First, I actually did use the same instance for registering and de-registering. I also tried de-registration on ANY instance I have. It didn't work, and I assume it was because of the Agent-vs-nonAgent-API situation. This is - if at all - very poorly documented, and it seems to not work at all. So the very existence of this endpoint seems completely pointless (if not harmful) to me.

Second, I find the behavior very non-intuitive. I would expect a Consul cluster to propagate those events. IMO the nodes could still manage "their own" services even if not registered via them - the registered service should just "travel" to the node in question and stay there. Same, actually, with the deregistration. (or why bother including the service address if it really should only ever be "the" localhost?)

Third. Since "second" does not seem to behave like I thought it would I would expect a very clear, unmistakeable, prominent documentation about how this works, which I think the current one is not at the moment.

Some background maybe on my setup, so you understand why using a central instance seemed like a natural choice for me:

I am using Rancher to manage a containerized environment.
The services Rancher manages pop up on random hosts. I use a self-written service to enter those services in consul, to create a dynamic load balancing with consul template on it
The service registering the services in consul is running in a container as well, so it can't connect to "localhost" to get to Consul, nor does it know the actual host IP. That's why I give it a central consul instance to use. (Since consul is meant to be used differently as I realize now, I will change this behavior now)

Anyway, thanks a lot for your feedback!

ghost commented 8 years ago

@flypenguin Hi, I see you are (or were) making some of the same confusions I was making using the Consul Agent. Picture this: If you have ONE Consul Server ONLY (the Master), you use this instance to register and deregister your services through the HTTP API, no matter how many services and nodes you have. This MUST work, unless you are doing something wrong with the request.

Now if you have MORE THAN ONE Consul servers (Like 1, 2 or 3 Consul Masters and Other Consul Clients), if you use the instance 2 to REGISTER, you HAVE to use the same instance 2 to DEREGISTER. It doesn't matter what instance of Consul you use to Register A service, as long as you use the same instance to deregister that same service (same ID).
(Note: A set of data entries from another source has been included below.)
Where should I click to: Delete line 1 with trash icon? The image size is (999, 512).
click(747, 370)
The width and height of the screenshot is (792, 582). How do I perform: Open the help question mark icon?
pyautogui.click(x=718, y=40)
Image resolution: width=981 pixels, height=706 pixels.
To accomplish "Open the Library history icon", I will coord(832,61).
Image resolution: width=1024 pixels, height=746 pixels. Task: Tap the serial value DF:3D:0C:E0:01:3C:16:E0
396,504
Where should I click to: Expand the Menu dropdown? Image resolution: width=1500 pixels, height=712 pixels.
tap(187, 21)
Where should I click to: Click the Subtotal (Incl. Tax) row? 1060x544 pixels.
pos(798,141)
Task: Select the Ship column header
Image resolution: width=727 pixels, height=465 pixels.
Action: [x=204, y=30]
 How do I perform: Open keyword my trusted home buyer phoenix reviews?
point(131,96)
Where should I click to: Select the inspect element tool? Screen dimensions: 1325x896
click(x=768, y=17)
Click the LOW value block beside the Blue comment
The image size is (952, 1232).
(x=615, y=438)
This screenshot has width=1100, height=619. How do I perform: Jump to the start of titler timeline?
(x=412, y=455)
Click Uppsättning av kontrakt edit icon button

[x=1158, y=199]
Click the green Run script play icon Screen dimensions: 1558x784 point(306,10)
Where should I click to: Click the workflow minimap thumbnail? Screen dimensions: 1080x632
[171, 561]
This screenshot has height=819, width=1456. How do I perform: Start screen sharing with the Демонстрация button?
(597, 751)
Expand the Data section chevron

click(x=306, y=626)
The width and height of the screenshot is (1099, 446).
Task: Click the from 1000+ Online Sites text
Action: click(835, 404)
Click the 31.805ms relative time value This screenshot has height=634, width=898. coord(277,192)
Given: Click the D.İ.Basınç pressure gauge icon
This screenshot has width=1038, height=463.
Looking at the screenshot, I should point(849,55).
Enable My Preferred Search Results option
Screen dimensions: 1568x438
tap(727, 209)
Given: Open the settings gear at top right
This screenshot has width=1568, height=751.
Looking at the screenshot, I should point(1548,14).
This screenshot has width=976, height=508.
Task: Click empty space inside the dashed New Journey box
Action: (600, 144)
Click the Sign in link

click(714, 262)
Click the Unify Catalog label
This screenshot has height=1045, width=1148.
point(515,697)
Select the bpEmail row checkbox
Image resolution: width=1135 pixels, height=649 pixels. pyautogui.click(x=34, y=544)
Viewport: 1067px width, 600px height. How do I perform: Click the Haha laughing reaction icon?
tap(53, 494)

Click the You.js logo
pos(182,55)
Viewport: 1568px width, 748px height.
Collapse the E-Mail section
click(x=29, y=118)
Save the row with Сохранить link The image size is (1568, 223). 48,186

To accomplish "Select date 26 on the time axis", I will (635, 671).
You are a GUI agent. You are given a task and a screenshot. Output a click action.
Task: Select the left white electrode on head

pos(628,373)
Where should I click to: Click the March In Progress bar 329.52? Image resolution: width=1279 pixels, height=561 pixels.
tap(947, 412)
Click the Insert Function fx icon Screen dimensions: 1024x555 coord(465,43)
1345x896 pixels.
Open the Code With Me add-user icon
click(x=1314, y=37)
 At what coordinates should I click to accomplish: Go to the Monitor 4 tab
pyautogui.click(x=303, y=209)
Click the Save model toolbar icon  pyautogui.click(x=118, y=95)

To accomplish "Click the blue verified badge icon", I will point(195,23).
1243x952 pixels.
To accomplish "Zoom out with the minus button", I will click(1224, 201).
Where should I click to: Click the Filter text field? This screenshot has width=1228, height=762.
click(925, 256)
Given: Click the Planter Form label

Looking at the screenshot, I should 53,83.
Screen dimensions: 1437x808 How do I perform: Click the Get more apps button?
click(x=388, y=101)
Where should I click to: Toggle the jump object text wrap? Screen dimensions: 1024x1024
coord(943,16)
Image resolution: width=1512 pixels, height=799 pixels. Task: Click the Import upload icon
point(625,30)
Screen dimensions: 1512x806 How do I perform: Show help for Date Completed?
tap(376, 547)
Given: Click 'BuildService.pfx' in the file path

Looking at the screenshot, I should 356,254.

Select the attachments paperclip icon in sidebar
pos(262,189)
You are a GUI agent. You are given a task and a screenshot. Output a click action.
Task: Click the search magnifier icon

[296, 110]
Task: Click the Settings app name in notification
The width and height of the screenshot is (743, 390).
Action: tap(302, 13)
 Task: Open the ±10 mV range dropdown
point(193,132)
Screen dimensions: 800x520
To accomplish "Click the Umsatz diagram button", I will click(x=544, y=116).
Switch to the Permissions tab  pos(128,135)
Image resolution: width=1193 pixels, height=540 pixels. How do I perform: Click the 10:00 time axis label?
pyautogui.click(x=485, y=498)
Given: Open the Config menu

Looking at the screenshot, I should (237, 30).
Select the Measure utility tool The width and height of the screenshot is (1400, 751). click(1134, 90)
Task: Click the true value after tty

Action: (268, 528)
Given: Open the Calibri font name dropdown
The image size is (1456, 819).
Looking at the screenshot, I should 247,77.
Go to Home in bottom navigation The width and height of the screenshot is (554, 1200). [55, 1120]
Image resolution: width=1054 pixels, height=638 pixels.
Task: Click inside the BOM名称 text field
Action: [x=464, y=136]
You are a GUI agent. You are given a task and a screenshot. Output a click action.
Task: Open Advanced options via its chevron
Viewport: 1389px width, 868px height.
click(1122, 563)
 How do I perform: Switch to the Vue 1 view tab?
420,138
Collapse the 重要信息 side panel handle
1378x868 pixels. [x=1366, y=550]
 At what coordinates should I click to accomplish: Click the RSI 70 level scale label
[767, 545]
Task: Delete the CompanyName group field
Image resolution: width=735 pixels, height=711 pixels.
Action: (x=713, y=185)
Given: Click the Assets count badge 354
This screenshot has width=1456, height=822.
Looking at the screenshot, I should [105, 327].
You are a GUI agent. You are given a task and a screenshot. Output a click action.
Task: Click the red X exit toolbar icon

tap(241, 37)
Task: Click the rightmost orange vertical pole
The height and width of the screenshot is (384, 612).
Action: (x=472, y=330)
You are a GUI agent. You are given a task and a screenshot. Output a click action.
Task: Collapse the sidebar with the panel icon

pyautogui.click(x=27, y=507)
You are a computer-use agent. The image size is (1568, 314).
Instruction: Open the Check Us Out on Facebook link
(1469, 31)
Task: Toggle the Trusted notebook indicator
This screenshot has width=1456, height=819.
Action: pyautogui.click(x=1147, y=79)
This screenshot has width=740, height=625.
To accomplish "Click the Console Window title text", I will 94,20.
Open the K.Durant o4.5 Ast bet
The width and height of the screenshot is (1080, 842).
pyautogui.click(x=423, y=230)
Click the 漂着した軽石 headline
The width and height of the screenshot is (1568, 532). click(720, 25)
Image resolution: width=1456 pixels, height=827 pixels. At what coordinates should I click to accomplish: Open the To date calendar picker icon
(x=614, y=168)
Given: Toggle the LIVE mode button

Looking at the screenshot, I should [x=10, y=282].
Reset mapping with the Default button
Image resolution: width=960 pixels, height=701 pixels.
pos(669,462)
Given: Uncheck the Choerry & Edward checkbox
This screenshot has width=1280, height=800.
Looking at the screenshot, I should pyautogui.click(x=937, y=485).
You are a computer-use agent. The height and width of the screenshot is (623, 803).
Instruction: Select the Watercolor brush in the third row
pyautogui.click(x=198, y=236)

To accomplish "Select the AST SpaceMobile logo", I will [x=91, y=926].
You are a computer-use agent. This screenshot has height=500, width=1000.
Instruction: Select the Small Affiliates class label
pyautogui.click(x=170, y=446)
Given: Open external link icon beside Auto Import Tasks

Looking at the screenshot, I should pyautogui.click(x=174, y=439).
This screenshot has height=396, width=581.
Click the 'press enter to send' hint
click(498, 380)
Good practice: run the Consul Client in every machine that runs services and use 127.0.0.1 to register/deregister. It'll work. If the Service is in a Docker container, use it's default route.

Keets2016 commented 8 years ago

I still can't remove zombie service instance by Agent API. those instances still appear in ui.

flypenguin commented 8 years ago

okay, I have now tried to work with this for a while, and I still very much think the approach has "room for improvement".

I really propose that you should be able to use any agent to register and de-register services, and this information should just be forwarded to the agent in question, who is then still responsible for doing this. In the not-so-unlikely use case when there is no consul on the node with the service in question, a hashing algorithm could be used to explicitly determine the "responsible" node. in any case it should not be the node where the AP Irequest comes in, because that node is arbitrary, and arbitrary is evil.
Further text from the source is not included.